Kalaulah kita membagi ‘kelompok’ orang yang ada di sekitar Yesus, secara sederhana kita bisa membaginya menjadi: Kelompok I: kerumunan orang banyak, yang hanya sebatas pendengar, banyak mencari tahu tapi tanpa komitmen; Kelompok II: orang Farisi, yang tahu banyak firman tapi tidak melakukan bahkan menentang; Kelompok III: para murid, yang bukan sekedar tahu firman, tapi melakukan, mentaati dan menghidupi. Akhirnya yang membedakan ketiga kelompok orang ini bukan knowing, tapi doing. Ini adalah hal yang sangat penting dalam proses pemuridan. Bahkan penekanan ini kembali dinyatakan saat para rasul diamanatkan untuk memuridkan kembali (Mat 28.20a: ajarlah mereka melakukan). Nah, pertanyaannya: kelompok mana yang sedang dihasilkan PMK saat ini?? Jangan bangga dulu ketika ada ‘kerumunan orang banyak’ yang ikut retreat, memenuhi ruang kebaktian, atau sekian banyak orang yang khatam ayat Alkitab namun gagal menjadi teladan? Berapa murid yang kita hasilkan melalui pelayanan PMK? Siapa tak meratap melihat begitu banyaknya alumni PMK yang berubah setia dari Tuhan? Alumni yang jauh dari hidup persekutuan dengan Tuhan padahal dulu begitu aktif di PMK? Jangan-jangan, PMK sibuk melakukan banyak kegiatan namun tidak dalam rangka menghasilkan murid. Takutnya, PMK hanya menghasilkan ‘kerumunan orang banyak’ atau ‘farisi-farisi baru’, tanpa karakter seorang murid sejati: berakar kuat, dan menyaksikan Kristus dalam hidupnya.

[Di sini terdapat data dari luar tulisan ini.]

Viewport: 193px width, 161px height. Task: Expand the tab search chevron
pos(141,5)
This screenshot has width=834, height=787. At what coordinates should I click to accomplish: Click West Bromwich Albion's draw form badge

Murid itu dihasilkan, bukan dilahirkan. Dalam proses inilah pemuridan menjadi sangat penting. Pemuridan bukanlah sesuatu pekerjaan yang boleh dilakukan saat kita punya waktu. Sebaliknya, pemuridan menjadi satu-satunya hal yang sangat penting yang harus kita kerjakan. Pemuridan adalah proses menolong seseorang mengikut Kristus dengan sepenuh hidupnya. Di dalam pemuridan terjadi pembaharuan total seseorang dalam values (nilai-nilai hidup), attitude (sikap & karakter), behaviour (kelakuan sehari-hari). Sebagaimana artinya, murid senantiasa belajar, dan hal ini terlihat dari pertumbuhan yang nyata, semakin serupa dengan Kristus melalui firman, komunitas orang percaya dan waktu-waktu pribadi/ pengalaman-pengalaman iman bersama dengan Tuhan.

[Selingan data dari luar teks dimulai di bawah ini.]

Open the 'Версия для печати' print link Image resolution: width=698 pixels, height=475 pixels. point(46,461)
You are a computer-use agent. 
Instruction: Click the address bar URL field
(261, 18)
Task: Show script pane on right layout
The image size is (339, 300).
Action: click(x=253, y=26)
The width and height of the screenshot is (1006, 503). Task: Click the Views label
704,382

Sesungguhnya, esensi Amanat Agung Tuhan Yesus di Matius 28:19-20 adalah PEMURIDAN. Dalam bahasa asli (Yunani), hanya ada satu kata perintah: “muridkanlah” (matheteusate). Itulah yang menjadi fokus pelayanan Tuhan Yesus selama kurang lebih tiga setengah tahun, yang harusnya juga menjadi fokus PMK. PMK punya visi: menghasilkan alumni yang dewasa, berakar kuat, dan menjalankan fungsinya sebagai garam dan terang dalam panggilannya. Itulah murid. Itu visi yang kita kerjakan, supaya tidak sebatas mimpi. Misi 4P yang kita lakukan itu: Penginjilan, Pembinaan, Pelipatgandaan, Pengutusan, baik pelayanan secara pribadi, kelompok, ataupun persekutuan besar, semuanya dalam proses pemuridan: menghasilkan murid sejati.

Bukan Pekerjaan Mudah
Pemuridan bukan proses yang instant dan gampang. Lihat saja beberapa daftar masalah yang umum terjadi di PMK perihal pemuridan: terlalu banyak program (bagi PMK berkembang), atau malah bingung harus mulai dari mana (bagi PMK baru), regenerasi yang bermasalah dalam kualitas dan kuantitas, kegiatan-kegiatan kampus di luar PMK yang lebih menarik mahasiswa, kuliah makin padat, mahal dan cepat, banyak isme-isme yang mempengaruhi mahasiswa (materialisme, hedonisme, dll), lembaga dan gereja yang mengancam visi, misi dan keunikan PMK, Kelompok Kecil (KK) yang tidak diperjuangkan sungguh-sungguh, KK hanya dianggap sebagai salah satu dari sekian banyak program/ kegiatan yang dilakukan oleh PMK. KK belum menjadi tulang punggung PMK, semakin banyak PMK yang terlena menggantikan peran KK dengan program ‘shortcut’, misalnya pembinaan/ training seringkali mengambil alih tanggung jawab PKK dalam mempersiapkan AKK menjadi PKK (melatih AKK untuk bisa PA, memimpin, dll). KK yang berjalan pun seperti kursus bahan –bab demi bab, PA bukan lagi yang terutama dalam KK, diperparah dengan evaluasi HPDT yang tumpul, dan proyek ketaatan yang suam-suam kuku. Deretan masalah ini semakin panjang kalau ditambah lagi masalah pribadi: masalah keluarga, keuangan, prestasi.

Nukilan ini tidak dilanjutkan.